**EXTRACT PROVIDED**
__________________________________________________
# MY OUTDOOR SULCATA WINTER HOME



## murdocjunior (Oct 7, 2009)

THIS IS AN 4'X8' SULCATA WINTER HOME ME AND MY DAD MADE FOR MY SPOILED LITTLE TORTOISES  THIS SHOWS THE INSIDE WHERE THEY GO IN FOR SLEEP TIME AND THE OUTSIDE OF IT THE PIC WHERE YOU SEE MY TORTS MATING THATS THE FINISHED PRODUCT WITH RAMP AND SHINGLES, HOPE YOU LIKE IT AND FOR ANYONE WHO NEEDS IDEAS FOR THE NEXT OUTDOOR HOUSE.


----------



## K412 (Oct 7, 2009)

That looks great!!!
Nice job!


----------



## Maggie Cummings (Oct 7, 2009)

What are you going to use for heat? That's a really cute house, but I sure wish you weren't allowing Sulcata to mate.


----------



## Yvonne G (Oct 7, 2009)

Your dad did a great job! I like the door-within-a-door. 

Yvonne


----------



## katesgoey (Oct 7, 2009)

That a cute house!


----------



## Laura (Oct 7, 2009)

WE just re did our big guys winter housing.. I will have to post pics..
They have a new house under the eave of the barn so they have a dry place to lounge and then they can wander out to thier 100x60 pen if they want to. 
It has a heat pad inside. 
What do you use for heat? And where are you located? How cold does it get?


----------



## Isa (Oct 8, 2009)

Really cute house  You and your dad did a good job!


----------



## fishtanker (Oct 8, 2009)

What part of VA are you in. I live in Hampton Roads and have been too afraid to have sulcatas due to humidity. Do you have any issues with high humidity levels?


----------



## murdocjunior (Oct 9, 2009)

I live in Texas and thanks it took us a few weekends to finish it.


----------
__________________________________________________
**PROBLEM TO SOLVE**
Can you quote the part of the sulcata winter home thread above word for word, between "# MY OUTDOOR" and "NEXT OUTDOOR HOUSE.", inclusive?
__________________________________________________
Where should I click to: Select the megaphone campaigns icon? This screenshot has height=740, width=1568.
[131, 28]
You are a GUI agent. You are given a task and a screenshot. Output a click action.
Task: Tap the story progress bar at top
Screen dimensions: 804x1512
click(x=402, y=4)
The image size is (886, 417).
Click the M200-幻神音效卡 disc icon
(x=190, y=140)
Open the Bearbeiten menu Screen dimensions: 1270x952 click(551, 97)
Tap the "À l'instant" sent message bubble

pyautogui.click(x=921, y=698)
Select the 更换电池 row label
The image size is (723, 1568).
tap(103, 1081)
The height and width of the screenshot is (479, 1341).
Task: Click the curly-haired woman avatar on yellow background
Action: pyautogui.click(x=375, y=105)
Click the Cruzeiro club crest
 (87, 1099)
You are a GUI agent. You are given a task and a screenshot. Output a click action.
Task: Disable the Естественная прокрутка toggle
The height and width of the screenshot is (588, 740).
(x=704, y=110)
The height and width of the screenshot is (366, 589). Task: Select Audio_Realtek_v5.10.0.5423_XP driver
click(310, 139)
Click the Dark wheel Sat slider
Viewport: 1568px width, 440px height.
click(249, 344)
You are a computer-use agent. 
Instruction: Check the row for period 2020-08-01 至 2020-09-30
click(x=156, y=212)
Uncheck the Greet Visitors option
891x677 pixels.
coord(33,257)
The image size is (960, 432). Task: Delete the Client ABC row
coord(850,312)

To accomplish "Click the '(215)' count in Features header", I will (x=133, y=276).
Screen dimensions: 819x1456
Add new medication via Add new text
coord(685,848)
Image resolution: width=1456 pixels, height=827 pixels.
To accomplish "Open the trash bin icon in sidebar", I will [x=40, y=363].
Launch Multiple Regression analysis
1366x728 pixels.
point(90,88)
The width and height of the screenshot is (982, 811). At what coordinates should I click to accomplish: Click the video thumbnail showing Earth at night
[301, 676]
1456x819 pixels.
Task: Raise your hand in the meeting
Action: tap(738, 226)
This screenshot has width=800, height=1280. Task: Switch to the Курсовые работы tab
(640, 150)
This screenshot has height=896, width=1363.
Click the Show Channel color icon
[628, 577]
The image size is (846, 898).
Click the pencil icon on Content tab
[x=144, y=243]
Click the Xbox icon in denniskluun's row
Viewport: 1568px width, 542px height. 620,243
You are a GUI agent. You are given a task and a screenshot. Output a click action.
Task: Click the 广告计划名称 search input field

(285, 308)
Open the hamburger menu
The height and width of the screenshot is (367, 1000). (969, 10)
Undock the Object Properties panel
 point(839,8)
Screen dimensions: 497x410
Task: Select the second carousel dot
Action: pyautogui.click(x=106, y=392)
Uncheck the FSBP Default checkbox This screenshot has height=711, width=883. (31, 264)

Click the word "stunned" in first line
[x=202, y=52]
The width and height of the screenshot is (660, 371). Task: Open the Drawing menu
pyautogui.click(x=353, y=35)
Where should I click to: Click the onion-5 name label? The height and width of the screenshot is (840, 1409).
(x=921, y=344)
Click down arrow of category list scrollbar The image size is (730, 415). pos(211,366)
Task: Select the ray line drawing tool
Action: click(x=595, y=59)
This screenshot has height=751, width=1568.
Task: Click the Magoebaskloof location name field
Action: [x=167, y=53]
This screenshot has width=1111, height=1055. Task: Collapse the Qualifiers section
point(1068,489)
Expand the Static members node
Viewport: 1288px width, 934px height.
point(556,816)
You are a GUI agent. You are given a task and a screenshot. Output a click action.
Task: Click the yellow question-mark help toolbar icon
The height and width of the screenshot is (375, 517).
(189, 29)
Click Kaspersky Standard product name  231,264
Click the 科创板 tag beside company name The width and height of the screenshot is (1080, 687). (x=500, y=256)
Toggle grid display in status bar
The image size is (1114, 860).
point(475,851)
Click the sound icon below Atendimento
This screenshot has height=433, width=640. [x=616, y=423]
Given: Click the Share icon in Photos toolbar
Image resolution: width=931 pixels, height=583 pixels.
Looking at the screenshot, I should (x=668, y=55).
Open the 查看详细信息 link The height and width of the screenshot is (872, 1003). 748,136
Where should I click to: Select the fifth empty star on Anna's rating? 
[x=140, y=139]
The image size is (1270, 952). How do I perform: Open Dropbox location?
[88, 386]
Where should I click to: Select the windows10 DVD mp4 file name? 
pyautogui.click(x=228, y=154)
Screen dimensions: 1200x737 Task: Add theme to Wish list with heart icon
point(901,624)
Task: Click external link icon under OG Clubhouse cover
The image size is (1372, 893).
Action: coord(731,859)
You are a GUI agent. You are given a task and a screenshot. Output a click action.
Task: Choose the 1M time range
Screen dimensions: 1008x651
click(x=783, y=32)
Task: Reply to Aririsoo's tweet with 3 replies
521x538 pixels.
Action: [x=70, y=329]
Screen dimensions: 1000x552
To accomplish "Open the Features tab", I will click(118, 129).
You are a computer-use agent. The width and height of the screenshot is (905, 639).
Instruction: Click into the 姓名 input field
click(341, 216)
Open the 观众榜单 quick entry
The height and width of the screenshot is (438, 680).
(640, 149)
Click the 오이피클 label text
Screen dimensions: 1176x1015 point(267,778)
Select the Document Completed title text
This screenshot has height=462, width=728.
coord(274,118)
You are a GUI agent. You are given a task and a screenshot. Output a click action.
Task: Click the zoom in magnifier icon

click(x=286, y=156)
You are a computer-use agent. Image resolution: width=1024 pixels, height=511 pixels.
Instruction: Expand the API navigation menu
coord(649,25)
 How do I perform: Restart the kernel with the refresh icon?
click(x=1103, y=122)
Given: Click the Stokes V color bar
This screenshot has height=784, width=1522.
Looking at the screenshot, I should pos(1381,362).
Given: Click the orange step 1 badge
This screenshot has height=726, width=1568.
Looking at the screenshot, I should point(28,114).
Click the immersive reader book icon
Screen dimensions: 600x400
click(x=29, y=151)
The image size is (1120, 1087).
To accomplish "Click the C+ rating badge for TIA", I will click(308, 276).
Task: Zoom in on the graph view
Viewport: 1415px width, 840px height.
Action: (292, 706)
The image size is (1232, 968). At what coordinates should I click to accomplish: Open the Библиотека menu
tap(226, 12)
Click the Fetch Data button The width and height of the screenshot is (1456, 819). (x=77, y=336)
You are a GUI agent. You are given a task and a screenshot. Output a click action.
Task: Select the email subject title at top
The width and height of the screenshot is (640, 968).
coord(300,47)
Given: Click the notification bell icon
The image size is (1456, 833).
__________________________________________________
**EXPECTED ANSWER**
# MY OUTDOOR SULCATA WINTER HOME



## murdocjunior (Oct 7, 2009)

THIS IS AN 4'X8' SULCATA WINTER HOME ME AND MY DAD MADE FOR MY SPOILED LITTLE TORTOISES  THIS SHOWS THE INSIDE WHERE THEY GO IN FOR SLEEP TIME AND THE OUTSIDE OF IT THE PIC WHERE YOU SEE MY TORTS MATING THATS THE FINISHED PRODUCT WITH RAMP AND SHINGLES, HOPE YOU LIKE IT AND FOR ANYONE WHO NEEDS IDEAS FOR THE NEXT OUTDOOR HOUSE.